Published: Wed, 03 February 2016
Seán Kelly MEP has welcomed the agreement between the EU and US on the exchange of data or Safe Harbour, as good news for the Irish technology sector. “If a deal had not been reached, there would have been a real danger of many digital and technology companies leaving Ireland resulting in the loss of thousands and thousands of jobs,” Mr Kelly said in Strasbourg.
“Most of Europe’s largest technology companies have a base in Ireland, therefore any impediment to their ability to do business in Europe would affect Ireland most. This agreement provides certainty that they will have the ability to continue to work in Europe thanks to a clear and reasonable legal framework for the transatlantic transfer of data,” MEP Kelly continued.
“Following previous revelations concerning data under national security parameters, the EU sought out commitments on that there will be more oversight and individual redress and an agreement was reached today.”
Mr Kelly, a leading European Parliament negotiator on the subject of Data Protection who held several meetings with his US counterparts in a bid to secure a deal, says the agreement is good news for Ireland and transatlantic trade and innovation.
The EU required that an independent Ombudsman be established in the US to answer complaints from EU citizens in relation to data transfer and privacy concerns.
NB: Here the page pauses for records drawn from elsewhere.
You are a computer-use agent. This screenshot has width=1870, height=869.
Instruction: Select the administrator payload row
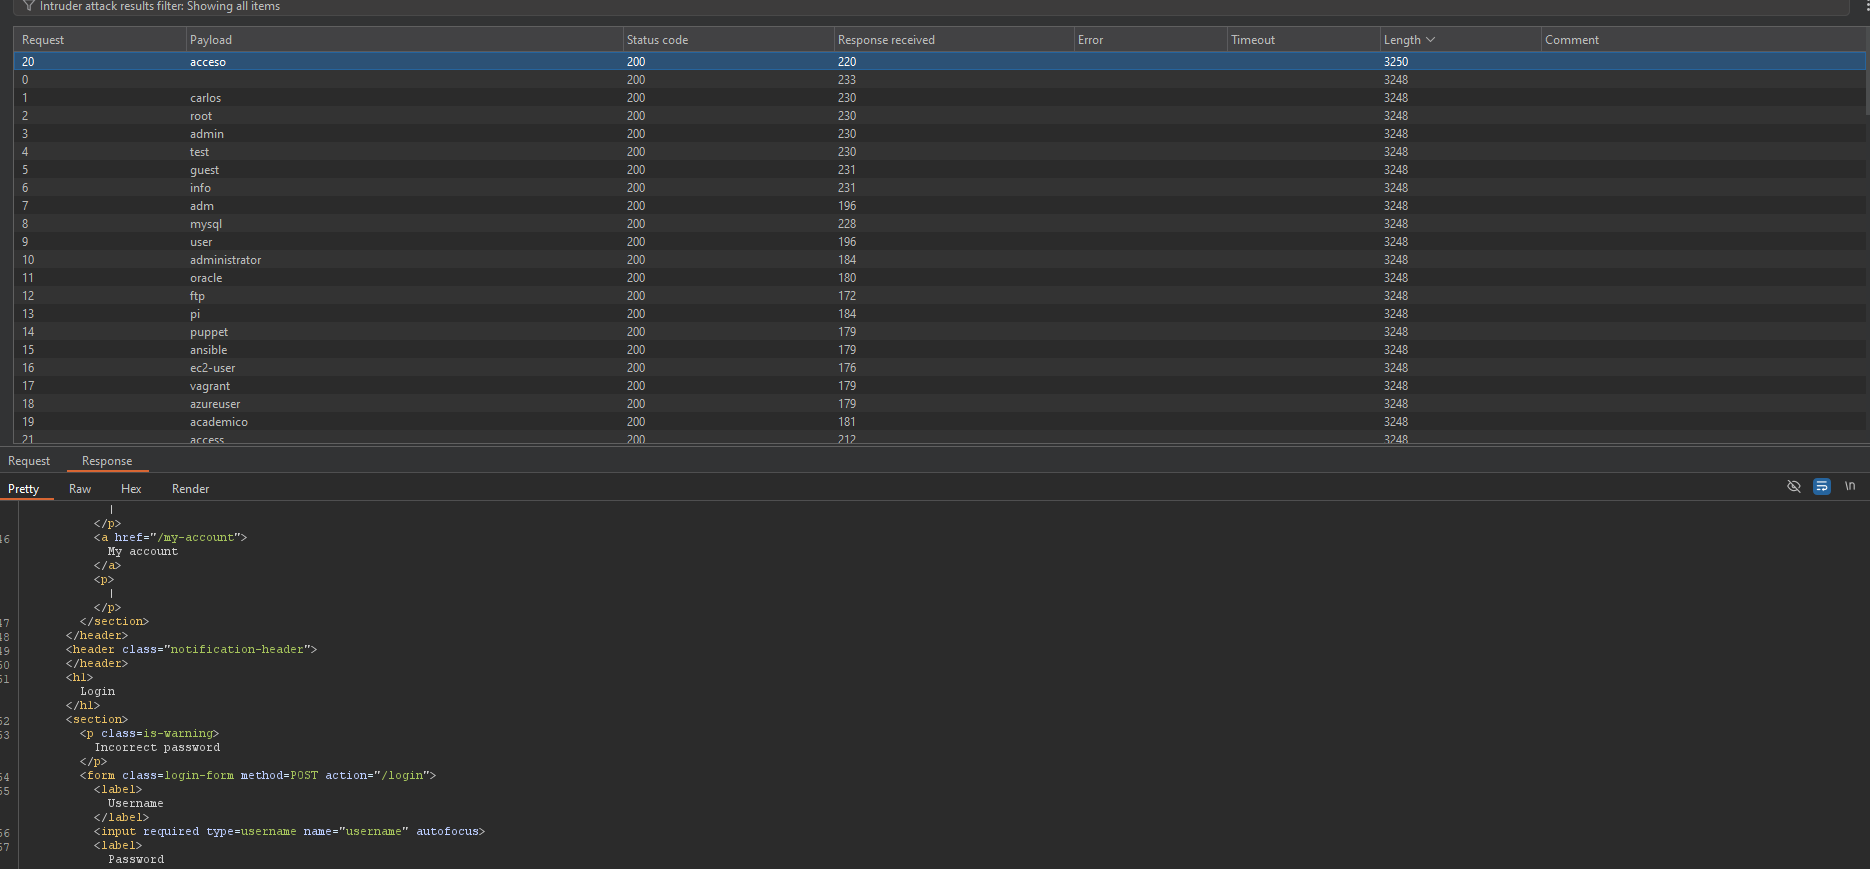[x=226, y=260]
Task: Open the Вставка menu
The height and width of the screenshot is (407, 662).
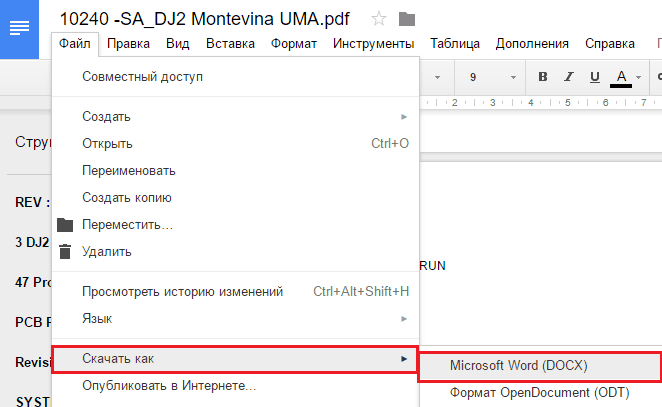Action: 230,44
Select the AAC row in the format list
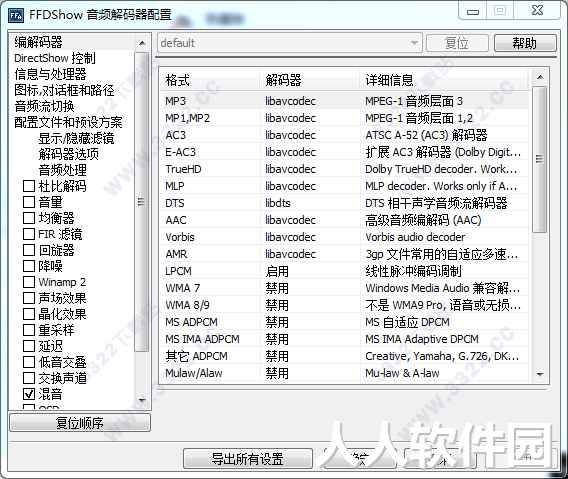Screen dimensions: 568x479 [344, 220]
The Ombudsman will have the capacity to act and give an adequate reply to individual complaints.
In the case of companies and the right of action in the case of privacy violations, the complaint should be resolved by the company directly. If this is not possible, EU citizens can alternatively use the dispute settlement mechanism and go to the data protection authority for instance. A commitment from the US to conduct an annual joint review on the functioning of the mechanism was also achieved.
“It is crucial that European citizens are protected and that business is not hampered when a reasonable, practical compromise on such matters can be reached. Data Protection is complex and perhaps the most challenging area of legislation today,” Mr Kelly added.